Reputation: 159
I have two dataframes:
df1
with columns: id | date
and
df2
with columns: id| begin_date | end_date | var
I need to add var
column to df1
for conditions:
df1['id'] == df2['id']
&df2['begin_date'] <= df1['date'] < df2['end_date']
df2
meeting above conditions so take the last row.Expectet result: df1
with columns: id | date | var
.
Thanks for advices.
Upvotes: 0
Views: 65
Reputation: 472
You can this do in a single step but your data types need to be consistent before you start comparing.

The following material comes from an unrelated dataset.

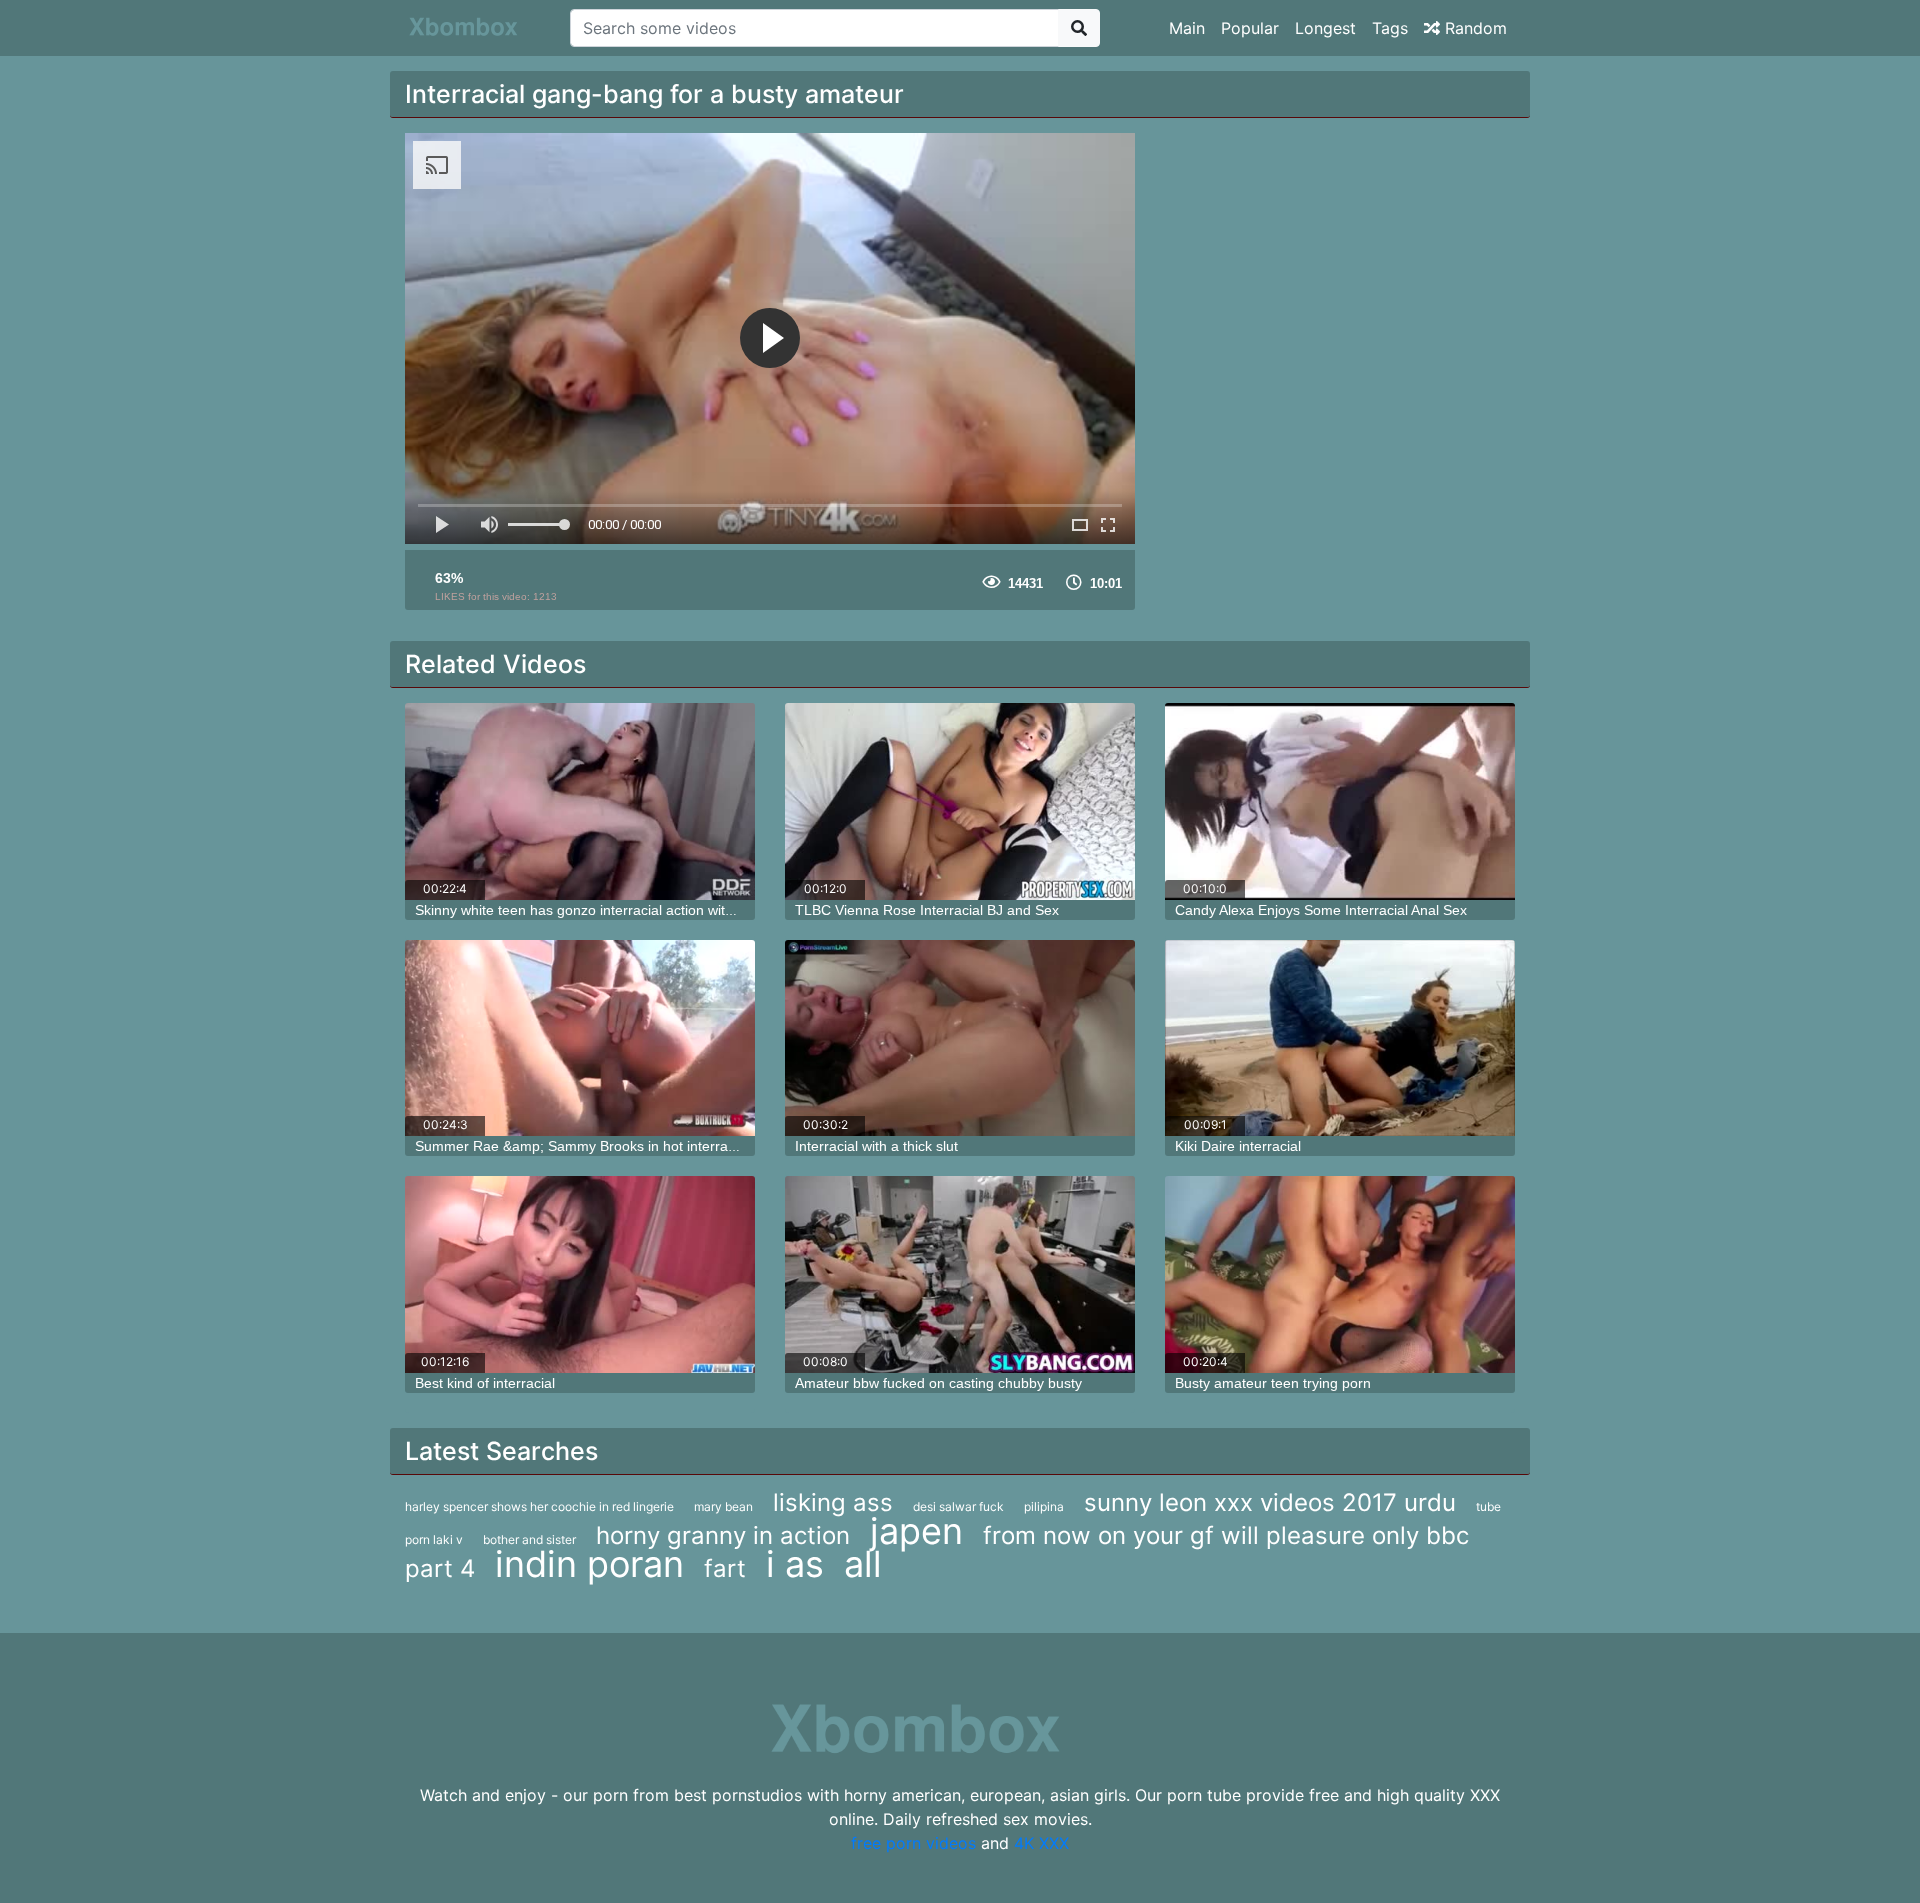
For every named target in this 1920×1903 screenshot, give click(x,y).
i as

df1['var'] = df1.apply(lambda x: df2.loc[max(df2[(x['id'] == df2['id']) & (df2['begin_date'] == x['date']) & (x['date'] < df2['end_date'])].index), 'var'], axis = 1)
Upvotes: 1
Reputation: 4130
as far as i understand your requirement,i think you can do it by two steps.

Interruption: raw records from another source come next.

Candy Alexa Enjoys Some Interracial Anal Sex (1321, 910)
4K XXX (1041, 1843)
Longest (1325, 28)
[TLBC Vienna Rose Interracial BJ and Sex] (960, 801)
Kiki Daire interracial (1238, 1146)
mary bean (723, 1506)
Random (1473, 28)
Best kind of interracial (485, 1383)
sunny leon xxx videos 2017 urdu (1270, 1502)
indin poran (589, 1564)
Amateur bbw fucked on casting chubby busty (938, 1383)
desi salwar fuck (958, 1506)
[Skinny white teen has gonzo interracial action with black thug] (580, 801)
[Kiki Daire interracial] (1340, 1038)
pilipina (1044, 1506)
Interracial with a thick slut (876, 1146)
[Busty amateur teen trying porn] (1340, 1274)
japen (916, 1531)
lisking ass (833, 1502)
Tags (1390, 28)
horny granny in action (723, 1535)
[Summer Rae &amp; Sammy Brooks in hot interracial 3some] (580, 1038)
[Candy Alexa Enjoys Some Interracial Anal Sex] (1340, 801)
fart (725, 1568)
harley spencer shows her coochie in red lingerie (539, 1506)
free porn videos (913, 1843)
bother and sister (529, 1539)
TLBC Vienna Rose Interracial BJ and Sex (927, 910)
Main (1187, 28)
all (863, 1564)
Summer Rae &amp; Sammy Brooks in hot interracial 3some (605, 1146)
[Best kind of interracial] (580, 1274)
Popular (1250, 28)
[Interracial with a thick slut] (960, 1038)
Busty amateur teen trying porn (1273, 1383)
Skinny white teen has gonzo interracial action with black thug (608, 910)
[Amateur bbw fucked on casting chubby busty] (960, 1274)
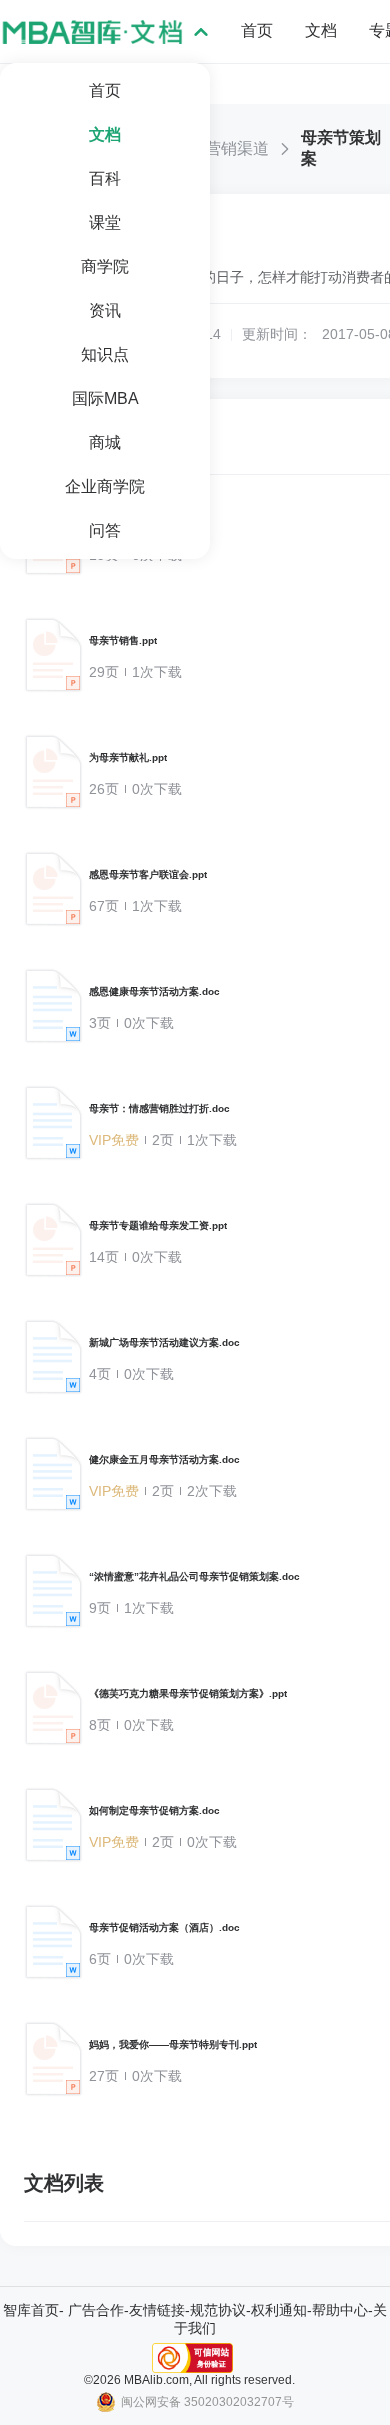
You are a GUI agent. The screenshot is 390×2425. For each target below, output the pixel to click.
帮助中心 (340, 2310)
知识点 (105, 354)
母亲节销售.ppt (123, 640)
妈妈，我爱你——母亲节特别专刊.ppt (173, 2044)
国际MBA (105, 398)
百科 (105, 178)
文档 (105, 134)
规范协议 (218, 2310)
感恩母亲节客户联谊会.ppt (148, 874)
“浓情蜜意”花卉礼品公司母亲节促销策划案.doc (194, 1576)
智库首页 (31, 2310)
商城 (105, 442)
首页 (105, 90)
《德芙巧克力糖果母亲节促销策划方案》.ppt (188, 1693)
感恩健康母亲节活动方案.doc (154, 991)
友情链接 (157, 2310)
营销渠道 (237, 148)
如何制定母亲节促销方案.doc (154, 1810)
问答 (105, 530)
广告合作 (96, 2310)
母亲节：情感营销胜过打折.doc (159, 1108)
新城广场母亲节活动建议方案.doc (164, 1342)
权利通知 (279, 2310)
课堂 (105, 222)
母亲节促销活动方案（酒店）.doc (164, 1927)
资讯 (105, 310)
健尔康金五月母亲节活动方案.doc (164, 1459)
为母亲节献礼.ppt (128, 757)
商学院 (105, 266)
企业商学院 (105, 486)
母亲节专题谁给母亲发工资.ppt (158, 1225)
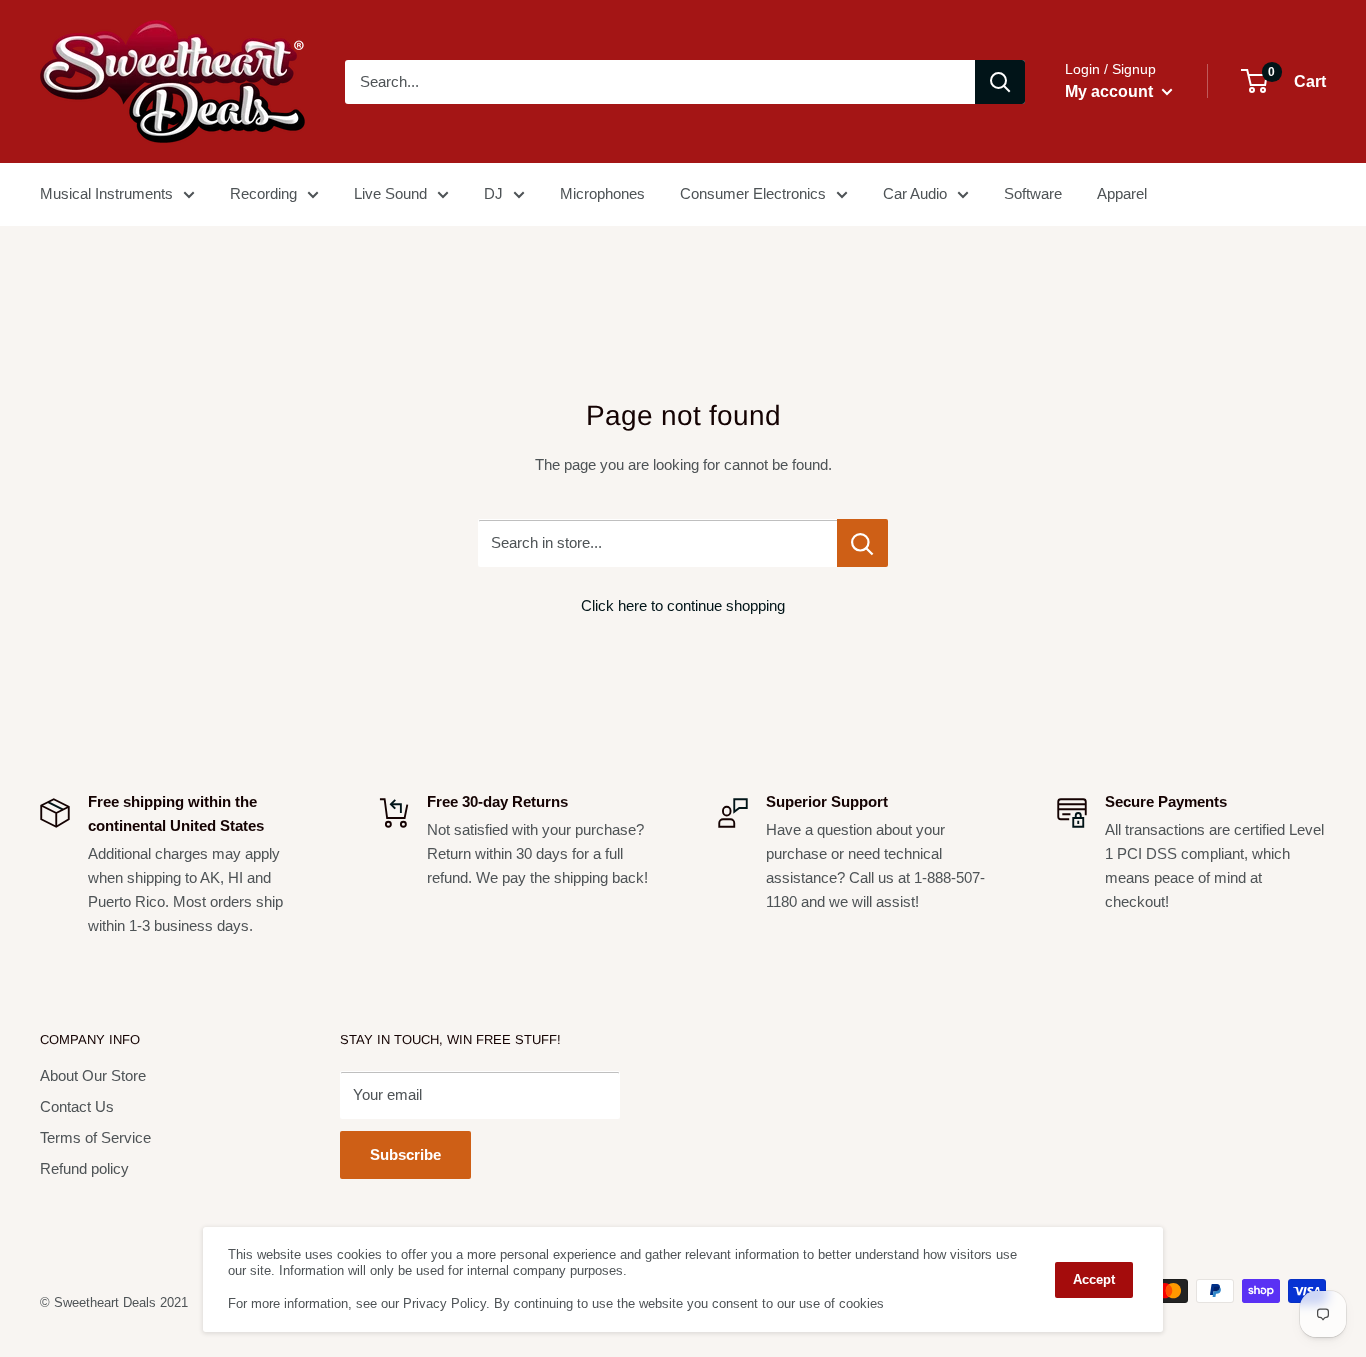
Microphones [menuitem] (602, 193)
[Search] (1000, 82)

1.first - merge the two dataframes by id
merged_data_frame = pd.merge(df1,df2,how="inner",on=["id"],indicator=True)
2.second step
filter data by your date condition
merged_data_frame["date"] = pd.to_datetime(merged_data_frame["date"])
merged_data_frame["begin_date"] = pd.to_datetime(merged_data_frame["begin_date"])
merged_data_frame["end_date"] = pd.to_datetime(merged_data_frame["end_date"])
merged_data_frame = merged_data_frame[merged_data_frame.begin_date <= merged_data_frame.date]
merged_data_frame = merged_data_frame[merged_data_frame.date > merged_data_frame.end_date]
out=merged_data_frame.drop_duplicates(subset=["id"], keep='last')
Upvotes: 1